Do sufficient research: Before applying any negotiation tactics, take a look at your network and research on the average compensation for your particular position. Determine a salary range that is reasonable for your industry and your geographic location, and consider your experience, credentials, academic degrees, and related accomplishments.

Don't accept the first offer: Don't consent to the initial offer if you aren't comfortable with it. Keep in mind that the best time to negotiate is as soon as you've been given the offer. If you need to consider the package being given to you, thank the employer and ask for time to think it over.

Keep it to the point: When it comes to negotiation tricks or bargaining tactics, one important thing to remember is to keep things short. Get to the point, and don't talk on and on in order to justify what you are asking for. State your offer and conditions on the table and do your reasoning later.

Prioritize: A good negotiation tip is that you need to be ready to give up a few of your requests. Identify what you absolutely need to have, as well as what benefits you can afford to give up. You can't be too demanding-the other party will be more willing to give in if it feels like a win-win situation on both sides.

Avoid entering a bidding war: You may have several offers from different companies or organizations, but avoid pitting companies against each other if you can. Asking companies to outdo each other in terms of salary and so on will only make them question your loyalty and integrity, and will also put you in an unfavorable light.

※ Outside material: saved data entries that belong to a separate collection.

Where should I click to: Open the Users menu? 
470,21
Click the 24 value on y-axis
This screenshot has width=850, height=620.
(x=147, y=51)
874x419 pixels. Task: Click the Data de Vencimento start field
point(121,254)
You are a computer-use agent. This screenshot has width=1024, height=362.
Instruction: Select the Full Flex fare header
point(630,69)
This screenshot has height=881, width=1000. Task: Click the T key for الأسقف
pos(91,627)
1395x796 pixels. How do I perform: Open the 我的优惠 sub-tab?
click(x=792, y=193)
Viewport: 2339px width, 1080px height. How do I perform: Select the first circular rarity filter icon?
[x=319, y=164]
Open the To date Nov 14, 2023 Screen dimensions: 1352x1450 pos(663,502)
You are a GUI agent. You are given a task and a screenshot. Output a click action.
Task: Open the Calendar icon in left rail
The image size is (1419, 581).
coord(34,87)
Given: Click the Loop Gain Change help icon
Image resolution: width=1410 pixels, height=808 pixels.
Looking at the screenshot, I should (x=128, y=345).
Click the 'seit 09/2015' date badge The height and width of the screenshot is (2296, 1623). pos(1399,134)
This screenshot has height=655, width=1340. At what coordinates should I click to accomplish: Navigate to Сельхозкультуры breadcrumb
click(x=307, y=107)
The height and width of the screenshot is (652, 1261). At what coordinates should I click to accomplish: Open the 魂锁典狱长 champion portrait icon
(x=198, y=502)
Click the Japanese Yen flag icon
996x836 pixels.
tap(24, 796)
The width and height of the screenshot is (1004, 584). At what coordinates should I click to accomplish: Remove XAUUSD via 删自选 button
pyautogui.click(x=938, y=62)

Don't throw in the towel: If the salary negotiation doesn't seem to be going in the direction you want it to, don't give up too early at the first sign of a struggle. Instead of heading straight for that door, prolong the conversation a bit by asking expounding questions. You never know how the conversation will end up and what new insights you will get out of it. You will likely be able to achieve a positive response.

Consider the other options you may have: If you are being offered a low salary and there's absolutely no room for bargaining to get any improvement, then focus on negotiating on other forms of compensation. Why not ask for a signing-on bonus, moving expenses, or even additional leaves?

Try again and again: Another simple, yet effective negotiation technique is not to lose hope if your counteroffer is not received too well. For now, meet somewhere in the middle and ask that you be given a performance review in a few months' time-with, of course, an opportunity to reconsider a raise.